Inside Flow I want to partition with GROUP ID and when the GROUP entry is complete like all 10 records are collected, then start the parser for that group.
Current code
defmodule DataProcessor.Orders.CSV.Services.Parser do
alias DataProcessor.Orders.CSV
alias NimbleCSV.RFC4180, as: CSVParser
@processor_sup CSV.orders_processor_task_sup
def parse(config) do
chunk_size = 100
config
|> config_parser_and_return_file_path
|> File.stream!(read_ahead: chunk_size)
|> CSVParser.parse_stream
|> Stream.drop(config["params"]["rows"] |> skip_rows)

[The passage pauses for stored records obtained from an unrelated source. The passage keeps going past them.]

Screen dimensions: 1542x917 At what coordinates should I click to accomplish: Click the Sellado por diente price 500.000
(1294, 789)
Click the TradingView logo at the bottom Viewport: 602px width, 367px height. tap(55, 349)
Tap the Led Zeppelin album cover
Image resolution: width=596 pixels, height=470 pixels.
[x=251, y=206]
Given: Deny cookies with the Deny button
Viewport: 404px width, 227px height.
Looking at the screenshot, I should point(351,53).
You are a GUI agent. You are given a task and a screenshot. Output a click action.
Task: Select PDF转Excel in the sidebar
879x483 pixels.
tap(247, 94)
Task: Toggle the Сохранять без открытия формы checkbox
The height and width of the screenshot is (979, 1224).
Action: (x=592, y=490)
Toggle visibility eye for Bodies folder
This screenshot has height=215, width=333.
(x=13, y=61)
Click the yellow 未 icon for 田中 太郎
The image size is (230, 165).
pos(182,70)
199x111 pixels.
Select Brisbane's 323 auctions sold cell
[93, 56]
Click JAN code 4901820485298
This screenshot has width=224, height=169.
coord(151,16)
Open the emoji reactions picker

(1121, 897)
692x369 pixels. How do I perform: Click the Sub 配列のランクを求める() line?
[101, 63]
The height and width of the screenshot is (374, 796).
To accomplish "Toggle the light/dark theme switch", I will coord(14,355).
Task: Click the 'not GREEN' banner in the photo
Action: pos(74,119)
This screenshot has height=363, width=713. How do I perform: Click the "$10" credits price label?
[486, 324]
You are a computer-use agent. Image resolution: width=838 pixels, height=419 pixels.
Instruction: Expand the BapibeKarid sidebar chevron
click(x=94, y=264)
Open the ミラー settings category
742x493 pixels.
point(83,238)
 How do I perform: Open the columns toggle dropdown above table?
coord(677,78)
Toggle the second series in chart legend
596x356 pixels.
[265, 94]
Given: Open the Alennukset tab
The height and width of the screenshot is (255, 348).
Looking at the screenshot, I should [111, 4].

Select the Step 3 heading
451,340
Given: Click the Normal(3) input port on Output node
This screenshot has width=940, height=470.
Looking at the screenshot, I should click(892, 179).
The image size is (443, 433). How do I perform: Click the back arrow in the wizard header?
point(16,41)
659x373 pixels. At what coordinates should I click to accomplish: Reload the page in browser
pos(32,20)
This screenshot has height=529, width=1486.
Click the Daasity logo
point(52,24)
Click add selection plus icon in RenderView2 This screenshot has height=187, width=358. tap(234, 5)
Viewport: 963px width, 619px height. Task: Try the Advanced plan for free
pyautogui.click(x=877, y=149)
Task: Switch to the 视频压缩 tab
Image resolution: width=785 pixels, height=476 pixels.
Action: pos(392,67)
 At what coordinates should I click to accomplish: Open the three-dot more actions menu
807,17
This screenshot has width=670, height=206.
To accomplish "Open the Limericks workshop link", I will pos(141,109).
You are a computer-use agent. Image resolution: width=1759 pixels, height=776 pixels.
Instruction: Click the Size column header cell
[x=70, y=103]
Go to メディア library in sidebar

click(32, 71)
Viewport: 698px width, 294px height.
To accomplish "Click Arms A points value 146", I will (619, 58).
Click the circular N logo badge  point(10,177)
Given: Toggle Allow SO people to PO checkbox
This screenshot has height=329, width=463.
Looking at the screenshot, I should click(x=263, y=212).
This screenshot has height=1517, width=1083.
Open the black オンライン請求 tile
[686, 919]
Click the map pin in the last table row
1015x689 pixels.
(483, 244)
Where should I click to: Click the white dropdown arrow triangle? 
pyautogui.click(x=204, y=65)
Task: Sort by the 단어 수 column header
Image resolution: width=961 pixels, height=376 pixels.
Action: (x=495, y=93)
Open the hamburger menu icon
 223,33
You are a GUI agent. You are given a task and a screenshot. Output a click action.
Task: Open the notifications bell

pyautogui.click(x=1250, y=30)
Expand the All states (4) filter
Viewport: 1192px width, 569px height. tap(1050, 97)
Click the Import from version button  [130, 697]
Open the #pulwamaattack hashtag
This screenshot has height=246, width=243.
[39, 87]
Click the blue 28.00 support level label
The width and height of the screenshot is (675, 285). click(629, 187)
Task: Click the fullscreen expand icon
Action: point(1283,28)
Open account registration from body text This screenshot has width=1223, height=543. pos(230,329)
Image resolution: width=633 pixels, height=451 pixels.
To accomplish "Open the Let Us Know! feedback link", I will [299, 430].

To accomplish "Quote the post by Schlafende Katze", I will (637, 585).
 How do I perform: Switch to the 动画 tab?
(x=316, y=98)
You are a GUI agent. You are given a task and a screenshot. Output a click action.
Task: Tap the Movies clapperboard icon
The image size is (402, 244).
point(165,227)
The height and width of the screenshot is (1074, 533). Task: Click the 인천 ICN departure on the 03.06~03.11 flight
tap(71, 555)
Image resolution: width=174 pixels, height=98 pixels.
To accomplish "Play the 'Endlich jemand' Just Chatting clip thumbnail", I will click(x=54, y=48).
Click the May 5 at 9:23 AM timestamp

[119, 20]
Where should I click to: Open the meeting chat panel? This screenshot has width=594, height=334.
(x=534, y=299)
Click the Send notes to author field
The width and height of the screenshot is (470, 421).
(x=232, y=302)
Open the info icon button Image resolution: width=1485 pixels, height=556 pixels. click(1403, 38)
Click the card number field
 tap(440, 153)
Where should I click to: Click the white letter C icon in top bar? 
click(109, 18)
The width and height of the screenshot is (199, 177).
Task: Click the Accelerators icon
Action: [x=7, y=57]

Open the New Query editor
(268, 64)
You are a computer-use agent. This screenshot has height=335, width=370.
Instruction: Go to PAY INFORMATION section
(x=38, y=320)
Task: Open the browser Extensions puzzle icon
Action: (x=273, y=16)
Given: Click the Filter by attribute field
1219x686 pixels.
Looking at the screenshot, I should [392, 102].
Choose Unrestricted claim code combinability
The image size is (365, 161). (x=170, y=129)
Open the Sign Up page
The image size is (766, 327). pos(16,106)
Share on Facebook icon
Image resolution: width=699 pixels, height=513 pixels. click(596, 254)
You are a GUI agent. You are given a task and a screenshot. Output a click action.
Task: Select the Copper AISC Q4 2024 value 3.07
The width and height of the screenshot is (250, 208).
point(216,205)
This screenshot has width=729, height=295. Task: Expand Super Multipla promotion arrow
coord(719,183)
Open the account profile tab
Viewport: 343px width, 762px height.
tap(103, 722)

|> Stream.map(&parse_data_columns(&1))
|> Enum.to_list
end
defp skip_rows(""), do: 0
defp skip_rows(rows) do
rows = rows |> String.to_integer
if rows > 1, do: rows, else: 0
end
defp config_parser_and_return_file_path(config) do
params = config["params"]
csv_sep = params["sep"] |> config_seperator
csv_delimiter = params["delimiter"] |> config_escape_char
IO.inspect "seperator #{csv_sep}, escape #{csv_delimiter}"
CSVParser
|> NimbleCSV.define(separator: csv_sep, escape: csv_delimiter)
config["file_path"]
end
defp config_seperator(""), do: "\t"
defp config_seperator("\\t"), do: "\t"
defp config_seperator(csv_sep), do: csv_sep
defp config_escape_char(""), do: "|"
defp config_escape_char(csv_delimiter), do: csv_delimiter
defp data_row?(row) do
case row do
[] -> false
_ -> true
end
end
defp parse_data_columns(row) do
{:ok, _} = Task.Supervisor.start_child(
@processor_sup,
fn -> CSV.Services.Processor.process(row) end)
end
end
Will it do it in your unspecified timeframe? I don’t know, since this does not only depend on your code, but the system you run this code on as well. You need to benchmark.
Also, where does mapping come from? Why are you using String-Keys? Atoms are more performant in most cases. But you should only use them if your keys are statically known.
Also you are using some functions which you didn’t show. I often realised in such parallelized environments, that most of the optimisations can be done in the “single-threaded” workers.
Last but not least, in your current code, it may happen (as far as I understand how Flow works) that some of the items having the same group are on different workers and therefore can’t be grouped. You need to use Flow.partition/2 with correct options to ensure that items that belong together share their habitat.